The F-16V is a big step towards keeping the U.S. fleet of warplanes relevant and able to hold their own, but will India finally purchase its own F-21 variant?
Lockheed and the Air Force have armed the F-16 jet fighter with a new suite of weapons, computing, sensors, cockpit displays and targeting technologies as part of a continued overall of the 1980s-era aircraft now being prepared to fly for at least several more decades into the future. As part of an effort to accommodate the service’s need for the aircraft, Lockheed has engineered a new F-16 “V” variant which also incorporates a new data bus, electronic warfare suite, missile warning sensors and helmet mounted cueing technology.
While aligning with an Air Force F-16 fleet-wide Service Life Extension Platform to extend the operational functionality of the aircraft into the future, the new variant represents a specific effort to tailor a special version jet for U.S. allies in need of massively upgraded fourth-generation warplane. Many are of the view that new sensors, weapons and electronics, if even integrated into an older airframe, could result in the equivalent of almost entirely new plane. The concept is to bring the decades-old, combat-tested aircraft into a modern threat arena through a series of technical adaptations, many of which can be made possible through new software programs and applications.
The F-16 “V” model, in development for several years now, has greatly informed the emerging Indian F-16 jet fighter variant called the F-21. Based upon a series of Lockheed innovations, the F-21 incorporates a few technologies unique to India, such as Electronic Warfare weapons and something called Triple Missiles Launcher Adapters which arm the aircraft with 40-percent more air-to-air weapons when compared with standard or previous F-16s.

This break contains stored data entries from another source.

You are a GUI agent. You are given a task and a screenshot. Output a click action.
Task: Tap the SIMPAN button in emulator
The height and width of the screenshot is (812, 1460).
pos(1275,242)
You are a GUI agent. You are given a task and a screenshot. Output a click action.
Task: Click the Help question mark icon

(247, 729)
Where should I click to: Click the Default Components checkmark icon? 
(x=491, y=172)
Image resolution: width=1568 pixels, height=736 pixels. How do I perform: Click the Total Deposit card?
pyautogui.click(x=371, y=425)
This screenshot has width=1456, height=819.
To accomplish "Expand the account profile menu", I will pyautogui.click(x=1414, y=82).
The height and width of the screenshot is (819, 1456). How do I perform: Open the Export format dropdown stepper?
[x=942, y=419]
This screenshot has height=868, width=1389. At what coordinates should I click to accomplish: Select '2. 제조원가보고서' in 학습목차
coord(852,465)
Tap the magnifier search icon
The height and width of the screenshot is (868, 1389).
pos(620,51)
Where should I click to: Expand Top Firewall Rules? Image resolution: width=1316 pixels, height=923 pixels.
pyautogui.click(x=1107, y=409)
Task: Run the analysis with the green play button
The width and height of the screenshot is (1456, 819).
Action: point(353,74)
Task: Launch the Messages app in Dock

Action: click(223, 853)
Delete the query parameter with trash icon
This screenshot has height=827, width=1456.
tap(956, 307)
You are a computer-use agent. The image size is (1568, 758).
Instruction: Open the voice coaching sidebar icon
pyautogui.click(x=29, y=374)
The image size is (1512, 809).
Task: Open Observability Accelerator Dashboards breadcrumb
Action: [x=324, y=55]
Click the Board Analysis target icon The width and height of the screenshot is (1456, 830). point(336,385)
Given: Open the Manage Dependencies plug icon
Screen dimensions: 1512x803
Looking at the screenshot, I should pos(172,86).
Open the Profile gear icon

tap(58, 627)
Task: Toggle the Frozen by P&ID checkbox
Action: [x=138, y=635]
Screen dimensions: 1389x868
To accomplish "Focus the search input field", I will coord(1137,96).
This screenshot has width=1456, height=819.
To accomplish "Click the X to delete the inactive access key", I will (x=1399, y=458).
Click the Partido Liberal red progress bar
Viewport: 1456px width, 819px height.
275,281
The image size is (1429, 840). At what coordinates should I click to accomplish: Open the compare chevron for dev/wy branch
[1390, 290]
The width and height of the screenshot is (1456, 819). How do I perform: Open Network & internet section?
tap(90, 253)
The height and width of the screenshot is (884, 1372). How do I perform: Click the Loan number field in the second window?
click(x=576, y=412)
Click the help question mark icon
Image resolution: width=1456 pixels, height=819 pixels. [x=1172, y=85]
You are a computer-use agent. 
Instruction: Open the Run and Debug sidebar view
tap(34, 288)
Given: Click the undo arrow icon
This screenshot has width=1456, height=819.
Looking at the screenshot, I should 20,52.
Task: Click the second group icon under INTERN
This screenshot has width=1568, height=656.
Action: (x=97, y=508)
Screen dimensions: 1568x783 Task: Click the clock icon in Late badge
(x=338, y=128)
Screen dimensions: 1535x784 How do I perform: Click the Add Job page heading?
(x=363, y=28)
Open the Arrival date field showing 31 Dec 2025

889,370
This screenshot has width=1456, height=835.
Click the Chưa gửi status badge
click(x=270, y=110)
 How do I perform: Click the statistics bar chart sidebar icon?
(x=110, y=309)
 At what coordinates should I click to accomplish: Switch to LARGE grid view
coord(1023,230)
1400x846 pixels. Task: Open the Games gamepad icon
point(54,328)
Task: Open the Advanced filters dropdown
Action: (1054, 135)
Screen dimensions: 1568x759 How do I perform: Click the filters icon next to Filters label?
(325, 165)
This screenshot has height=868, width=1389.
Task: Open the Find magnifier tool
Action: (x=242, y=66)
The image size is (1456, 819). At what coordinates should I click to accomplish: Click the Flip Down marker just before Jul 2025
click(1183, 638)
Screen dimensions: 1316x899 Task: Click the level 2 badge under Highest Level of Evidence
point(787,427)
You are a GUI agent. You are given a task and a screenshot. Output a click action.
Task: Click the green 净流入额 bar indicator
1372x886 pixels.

“The F-21 is also the only fighter in the world capable of both probe/drogue and boom aerial refuelling, and it has the longest service life of any competitor—12,000 flight hours,” Lockheed spokesman John Losinger told The National Interest.
The F-21s new AESA radar, Losinger explained, not only basically doubles the radar range but also draws upon recent innovations such as the Navy’s Infrared Search and Track (IRST) targeting technology. Engineered first on a Navy F/A-18, IRST is a passive, long-range sensor that can track multiple targets simultaneously in a “jamming” or electronic warfare threat environment and support precise air-to-air targeting.
A massively enhanced, upgraded and up gunned F-16 variant such as the F-21 could introduce a much more favourable strategic circumstance for India as it seeks to deter and contain China, particularly along its border area. China has for quite some time taken specific measures to further militarize its Western plateau regions along its border with India, a kind of force posturing and strategic manoeuvre which could be held at risk by a fleet of F-21s.